Prof. Stephen Schneck, who teaches political philosophy at the Catholic University of America, reflected on Schall’s life in an email response to LifeSiteNews:

“Father Schall was a brilliant teacher of political philosophy, whose students trembled in preparation for his classes, yet came to revere him in retrospect as the best teacher they had known. A luminous combination of brusque confidence and deep compassion, the force of his personality left a mark on all who met him. He was the epitome of a scholar’s scholar. We disagreed often and sometimes loudly about current political issues. But, we agreed profoundly about the big things — our beloved faith, classical political philosophy, and the virtues so desperately needed for today’s world. And, we treasured our mutual heritage in small town Iowa. In paradisum deducant te angeli.”

Father James Vincent Schall was born January 20, 1928, in Pocahontas, Iowa. During his military service in the mid-1940s, he discovered a library on his Army base where he acquainted himself with literature that occupied his off-duty time. After his service, he attended Santa Clara University and received a graduate degree in theology, having entered the California Province of the Jesuits in 1948. He then earned a doctorate in political philosophy at Georgetown University, as well as a graduate degree at Gonzaga University.  

Schall then taught social sciences at the Gregorian University in Rome and then at the University of San Francisco. Then, from 1977 to 2012, he was a professor in the Department of Government at Georgetown University in Washington. He also served on the Pontifical Commission on Justice and Peace at the Vatican, 1977-82; and of the National Council on the Humanities and the National Endowment for the Humanities, 1984-90.

Shortly after his retirement in 2012, Schall underscored in a lecture his support of Pope Benedict XVI who has criticized the “dictatorship of relativism” that the Pope saw in Western culture. Schall told his listeners: “We are living in a time where the logic of disorder is at work, rejecting systematically the logic of being a human being.” Saying that the redefinition of the human family “is not just an accident,” Schall said that modern culture is “rejecting heavenly answers and replacing them with human answers.” He said that a “will is leading you, and it says there is something wrong with being human. That goes back to the whole drama of the Fall. C.S. Lewis says the ultimate sin, the ultimate disorder, is to say what is good is bad, what is bad is good.”
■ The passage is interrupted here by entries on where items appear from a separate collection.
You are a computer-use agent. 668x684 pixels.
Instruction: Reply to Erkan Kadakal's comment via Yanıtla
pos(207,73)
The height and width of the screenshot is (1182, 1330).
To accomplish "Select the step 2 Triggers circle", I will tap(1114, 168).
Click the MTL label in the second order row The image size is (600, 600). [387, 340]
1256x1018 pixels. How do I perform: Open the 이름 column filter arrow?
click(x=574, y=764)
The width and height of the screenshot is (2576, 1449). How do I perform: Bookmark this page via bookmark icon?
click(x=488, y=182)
Schall was the author of 30 books and numerous essays. His book, bearing the hefty title, “Another Sort of Learning: Selected Contrary Essays on How Finally to Acquire an Education While Still in College or Anywhere Else: Containing Some Belated Advice about How to Employ Your Leisure Time When Ultimate Questions Remain Perplexing in Spite of Your Highest Earned Academic Degree, Together with Sundry Book Lists Nowhere Else in Captivity To Be Found,” sought to advocate lifelong education and pursuit of the truth.